Keillor is his wry old self, only you see him as well as hear him. He’s no Brad Pitt, which may explain why he’s in radio. Joshing aside, Keillor has a great voice for radio.
Unlike in the radio show, Keillor’s an ensemble player in the movie. Speaking in his warm, resonant baritone, he welcomes his radio-land audience and in-person crowd at St. Paul’s Fitzgerald Theater. He introduces acts and sings some but, probably because film is a visual medium, tells no lengthy stories. Instead, the movie tells a fictional account of the radio show’s final broadcast.
A Clear Channel sort of corporation has bought WTL, the radio station that airs A Prairie Home Companion. There’s no place in the big-bad world of corporate radio for such an anachronism, so the show has been cancelled and the elegant old Fitzgerald Theater, the program’s home for 32 years, will be razed and paved for a parking lot.
The radio corporation’s imperial ruler travels all the way from Texas to witness the show’s last stand. Tommy Lee Jones plays the heartless capitalist as if he were attending the funeral of some insignificant business rival.
The film casts actors as the musical-comedy show’s featured performers. Fortunately, they’re wonderful thespians who also can sing. Meryl Streep and Altman favorite Lily Tomlin play the folk-singing Johnson Sisters, an aging family act down to just the two of them.
Woody Harrelson and John C. Reilly clown around as a feuding, profane cowboy duo, Dusty and Lefty. Kevin Kline — in a performance that suggests that he, rather than Steve Martin, should have starred as Inspector Clouseau in the recent Pink Panther remake — co-stars as the program’s down-on-his-luck security guard, Guy Noir.
In a show of Midwestern pragmatism, Keillor, the person who has the most to lose from the show’s demise, exhibits not a wink of emotion before, during or after the performance. Not so Streep’s Yolanda Johnson.

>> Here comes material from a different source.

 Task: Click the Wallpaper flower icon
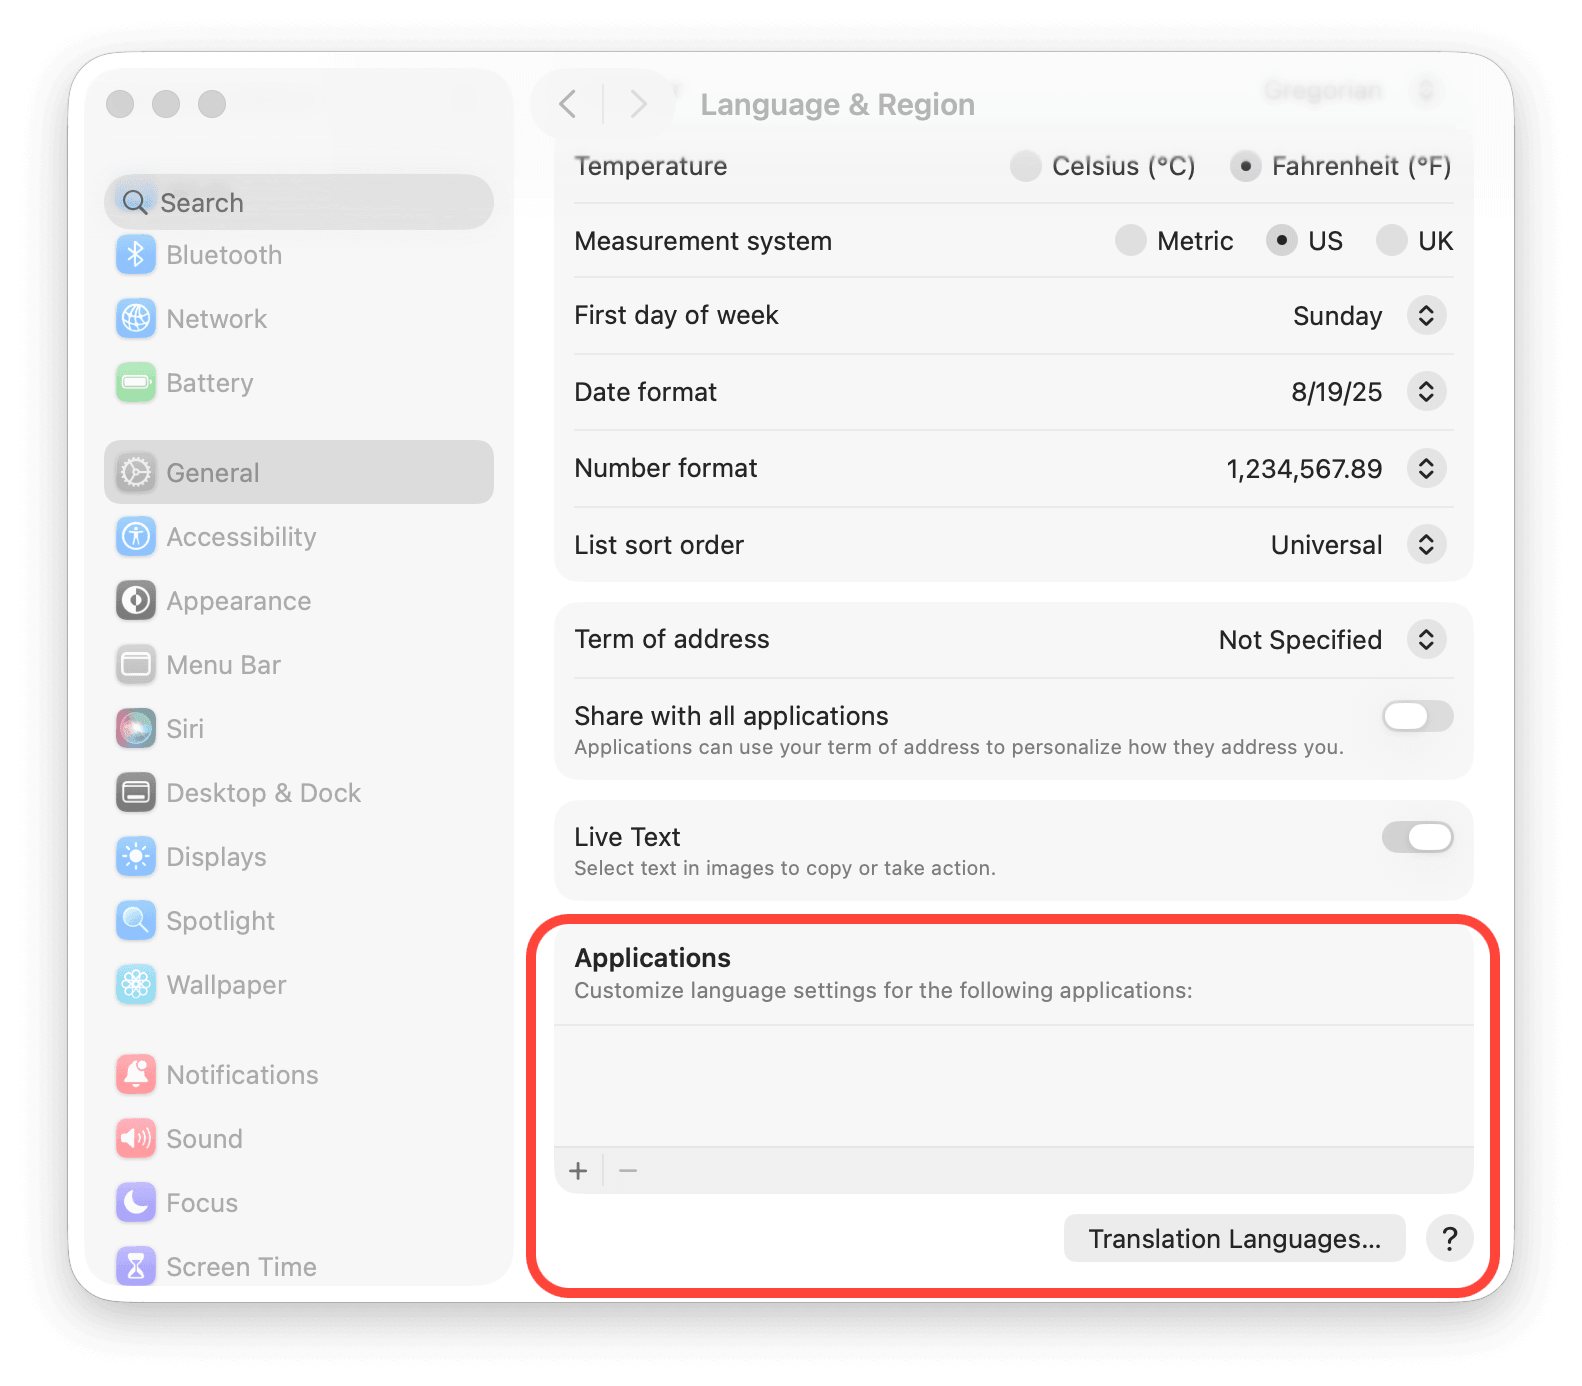tap(136, 985)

The actress unleashes a splendid display of emotion. Another scene-stealing performance comes unexpectedly from Lindsay Lohan, co-starring as Yolanda’s daughter, Lola. The usually reserved Lola acts as if she’d rather be anyplace but backstage during some corny old radio show.
Also in the sprawling cast are Saturday Night Live’s Maya Rudolph as a hardworking, pregnant stagehand and Virginia Madsen as the mysterious stranger watching over them all. A Prairie Home Companion’s regular musicians and crew play themselves.
It goes without saying that the most obvious audience for A Prairie Home Companion is the show’s loyal public radio listeners. For followers of director Robert Altman, too, this prime-time Altman, his best, most fluid and fun work in years. Flying in the face of the Clear Channels of the world, too, the film transcends that modern-media disease, niche marketing.